It is fair to say that "The Elephant Man" would not be back on Broadway if Bradley Cooper were less determined to play the lead.
But he has long been determined, even oddly obsessed with John Merrick, the hideously deformed man who rose from freak-show monster to high-society pet in Victorian London. And we say good for him and his smashing, heart-ripping portrayal. And good enough for Bernard Pomerance's 1977 philosophical adventure story, which, as always, is better on the theatrical adventure than on its fuzzy philosophy.
Cooper, arguably the most beautiful creature to play ugly in the multi-award- winning drama, fully justifies the hyped-up anticipation in his first Broadway turn since getting lost in Julia Roberts' shadow eight years ago in "Three Days of Rain."
Unlike the character in David Lynch's realistic 1980 movie, the play's Merrick is embodied without makeup or props. One of the script's most effective scenes comes early, as the healthy-bodied actor, dressed only in wrinkled shorts, contorts as we watch slides of the real Merrick. As his journey continues, however, he can come off as less a character than a visual and symbolic object -- or, if you will, more as a physical stunt than a person.
But Cooper, with his hip hiked up and his mouth tugged down, even makes us flinch for the soul of the man when completely hidden in a mound of soiled linen. For all the very real physical virtuosity, however, we are just as moved by the sounds Cooper makes -- a painful snorkel of audible inhales and glottal exhales -- that, by the time Merrick gets turned into an almost debonair gentleman, somehow combine that pain with his dry wit.

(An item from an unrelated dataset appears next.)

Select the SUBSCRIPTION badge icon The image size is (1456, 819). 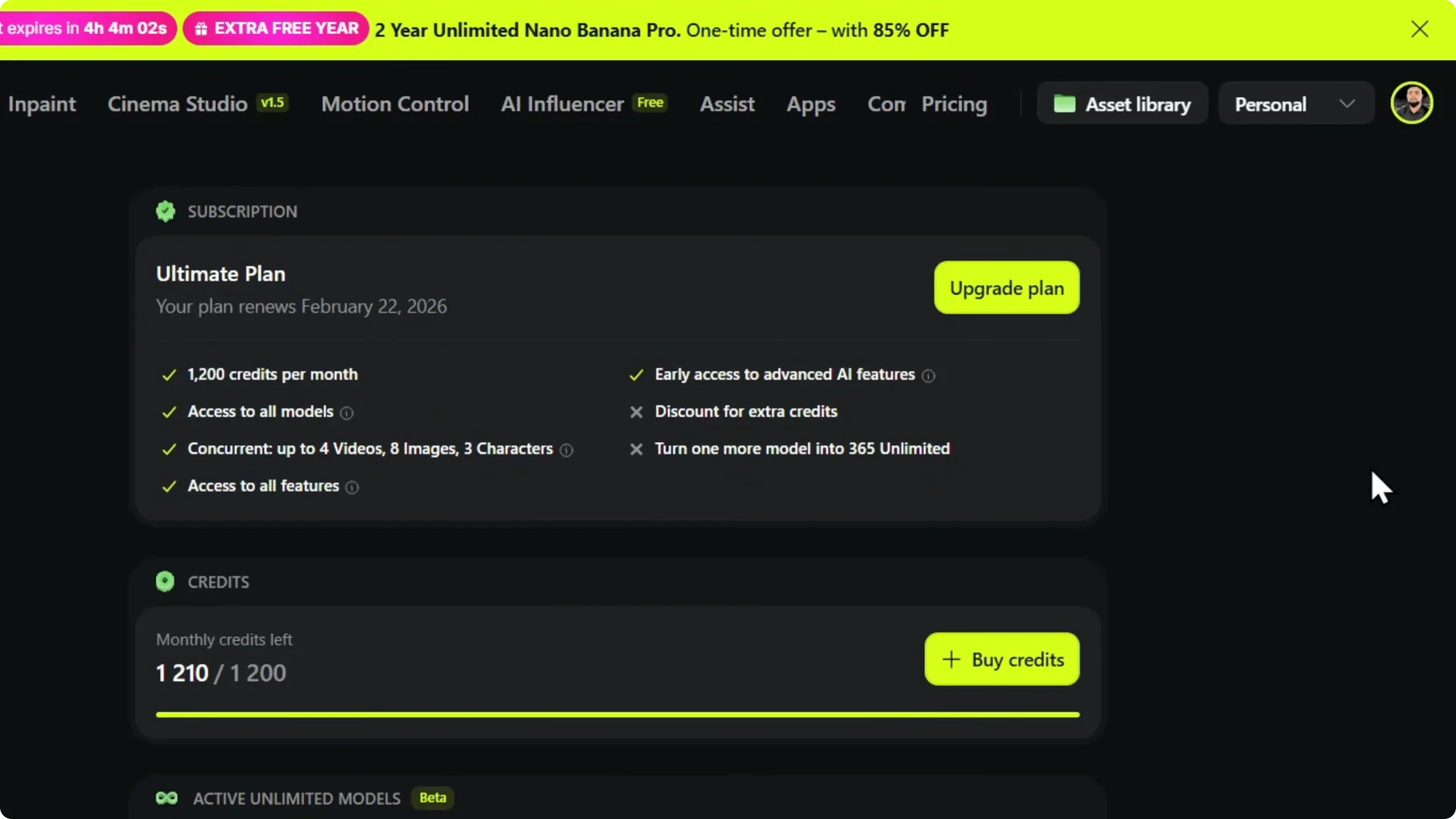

Scott Ellis, who also directed Cooper in the role at the Williamstown Theatre Festival in 2012, has staged a fast-moving, stylized production. Patricia Clarkson has a shrewd, striking lack of artifice as the actress who befriends him, while Alessandro Nivola valiantly struggles with the play's most pretentious exclamations as the ambivalent doctor who rescues Merrick for science and civility.

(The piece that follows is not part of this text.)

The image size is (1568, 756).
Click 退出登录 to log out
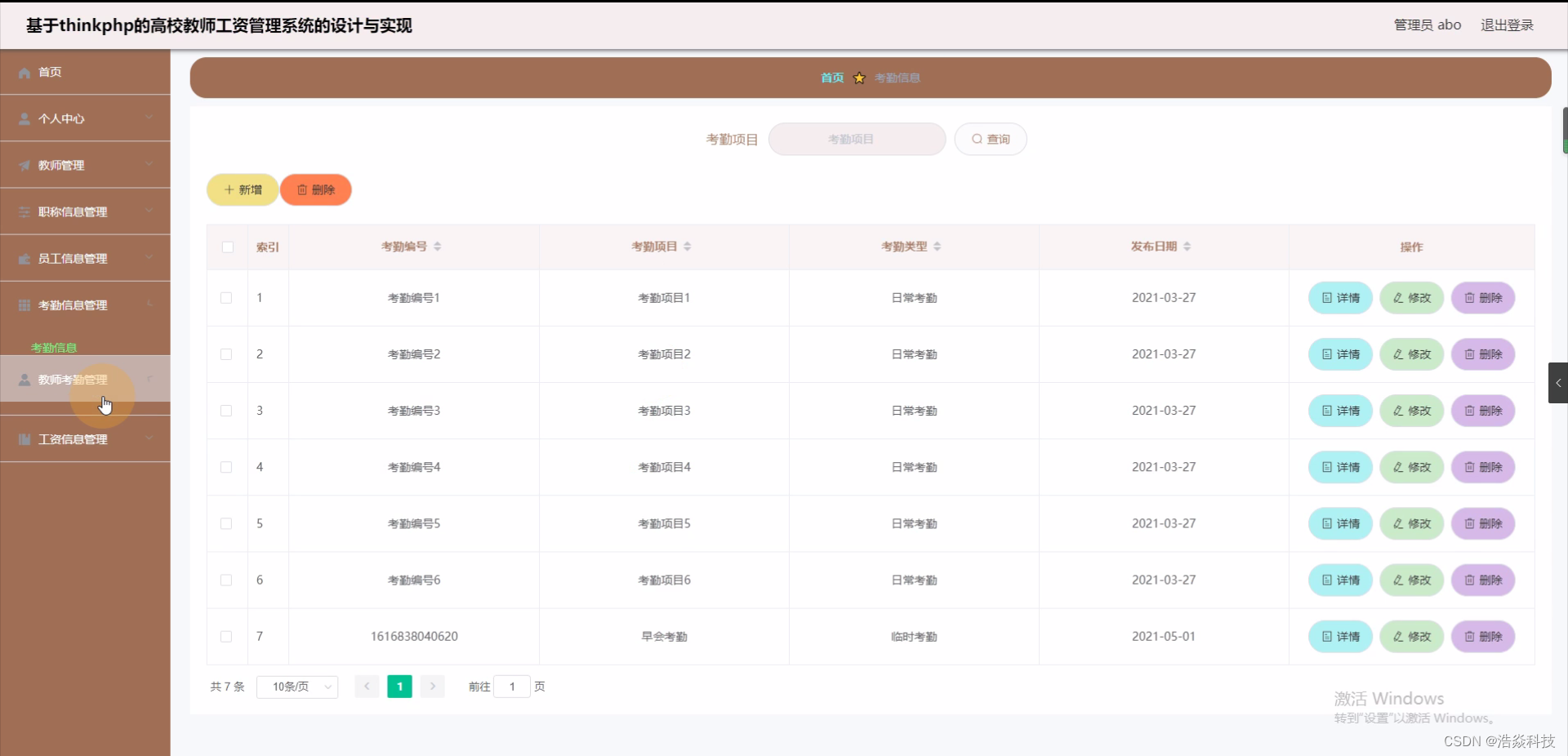[x=1507, y=24]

As society's new darling holds up a mirror to the arbitrary horror of normality and the dangerous tyranny of fashion, everyone -- the bishop (Anthony Heald), the scientist (Henry Stram) and even the Dickensian freak-show manager (Scott Lowell) -- sees himself in him.
For all the scene-changing curtains and handsome costumes, however, this remains one of those mankind-on-trial plays so popular in the '70s -- theatrically effective but never as profound as it believes itself to be. But Cooper's belief in it is touching, even enthralling. He is the real deal.